Michael and I walked the worn path through the dust to the painting on the wall. She hadn’t been completely forgotten. The monster who had used her life to fuel his still “honored” her memory
.
It was very dark. I’d managed to find an old metal flashlight earlier that worked in spite of its obvious age. The weight of it in my hand felt solid, but its beam wavered, betraying my nerves. When Michael reached up to pull the portrait from the wall, his shadow lurched on the plaster ceiling above our heads.
As old and deteriorated as the painting seemed to be, it wouldn’t tear from its frame. Michael was prepared, of course.
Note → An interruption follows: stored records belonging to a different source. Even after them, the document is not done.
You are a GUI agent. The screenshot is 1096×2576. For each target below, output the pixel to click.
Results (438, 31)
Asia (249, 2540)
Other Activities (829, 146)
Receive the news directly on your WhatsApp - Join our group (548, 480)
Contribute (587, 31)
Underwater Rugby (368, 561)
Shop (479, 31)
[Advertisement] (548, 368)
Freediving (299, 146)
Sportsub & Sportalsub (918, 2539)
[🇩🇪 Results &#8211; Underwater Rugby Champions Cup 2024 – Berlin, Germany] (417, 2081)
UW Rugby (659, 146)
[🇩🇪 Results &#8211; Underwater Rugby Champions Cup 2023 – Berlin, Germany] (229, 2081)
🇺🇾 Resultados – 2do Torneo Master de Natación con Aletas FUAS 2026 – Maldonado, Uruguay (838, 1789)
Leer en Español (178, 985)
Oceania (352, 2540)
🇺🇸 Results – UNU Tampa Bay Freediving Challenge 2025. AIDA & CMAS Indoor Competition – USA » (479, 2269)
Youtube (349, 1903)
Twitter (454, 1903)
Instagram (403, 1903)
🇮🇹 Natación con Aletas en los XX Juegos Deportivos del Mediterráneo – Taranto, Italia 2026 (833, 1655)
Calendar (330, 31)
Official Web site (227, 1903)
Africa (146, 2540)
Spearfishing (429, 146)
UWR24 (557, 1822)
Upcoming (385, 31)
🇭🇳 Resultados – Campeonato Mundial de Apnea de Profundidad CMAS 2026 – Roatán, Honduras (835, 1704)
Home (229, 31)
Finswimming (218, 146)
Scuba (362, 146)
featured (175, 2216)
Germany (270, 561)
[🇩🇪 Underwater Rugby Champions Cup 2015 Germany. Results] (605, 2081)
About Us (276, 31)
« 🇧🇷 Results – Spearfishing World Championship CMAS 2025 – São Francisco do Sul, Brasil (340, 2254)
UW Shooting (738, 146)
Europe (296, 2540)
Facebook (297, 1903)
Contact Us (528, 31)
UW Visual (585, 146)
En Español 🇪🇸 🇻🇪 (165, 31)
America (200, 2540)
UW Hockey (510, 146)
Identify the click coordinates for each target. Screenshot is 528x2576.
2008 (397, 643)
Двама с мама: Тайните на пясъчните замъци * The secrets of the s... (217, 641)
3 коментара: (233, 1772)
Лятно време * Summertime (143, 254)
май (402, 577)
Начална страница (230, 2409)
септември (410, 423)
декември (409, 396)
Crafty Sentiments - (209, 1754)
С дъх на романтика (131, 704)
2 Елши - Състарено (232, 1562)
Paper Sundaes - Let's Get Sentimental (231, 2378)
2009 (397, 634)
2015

He pulled out his multi-tool and flicked it with several deft twists until its knife was deployed.
Michael sliced all around the edges of Octavia’s portrait. When he’d traced the entire painting, he flicked the tool back into its folded form and put it in his back pocket. Then, we caught the canvas as it fell into our arms.
Finally, poor Octavia was rolled and resting. We carried her down to an empty guestroom that was kept in working order. There we lit a small fire to cremate Octavia’s remains. Yes. They were only paint and canvas, blood and ash, but leaving her hanging in that dusty room for eternity was wrong. I thought again of the unopened package from Tristan. Was it wrong to keep a memorial to something that had never been?
My whole body was stiff in expectation. Michael continually glanced at the door behind us. The noise when it came was so soft and low it barely competed with the crackle of the fire devouring rotten canvas. It wasn’t Chopin. It was a wordless lullaby crooned rather than sung and the rhythmic creak, creak, creak of a cradle or chair. Octavia had never actually rocked her baby to sleep. But I almost imagined that was what she did now as the last of their mortal remains turned to smoke and floated to the ceiling. When the last bit of the painting curled and smoked away, the house was silent.
Waiting.
Watching.
“Now for Jericho,” Michael said.
I cringed, wishing he hadn’t said the name.
…
Jericho’s portrait was more of a challenge. We skirted the patched spot in the ceiling as if the ghost of the chandelier could still fall on our heads as we approached the massive frame. This time, he looked much less like Tristan to me. The expression was more shrewd. The mouth more cruel. The eyes an unnatural shade of green. The painting was much more garish than I remembered. Maybe it was what we’d learned about the blood or maybe it had been dark imagination that had caused it to appear the way it had appeared to me. I saw his cruel hands biting into Octavia’s vulnerable shoulders. How had I ever overlooked those fingers digging into her pale flesh?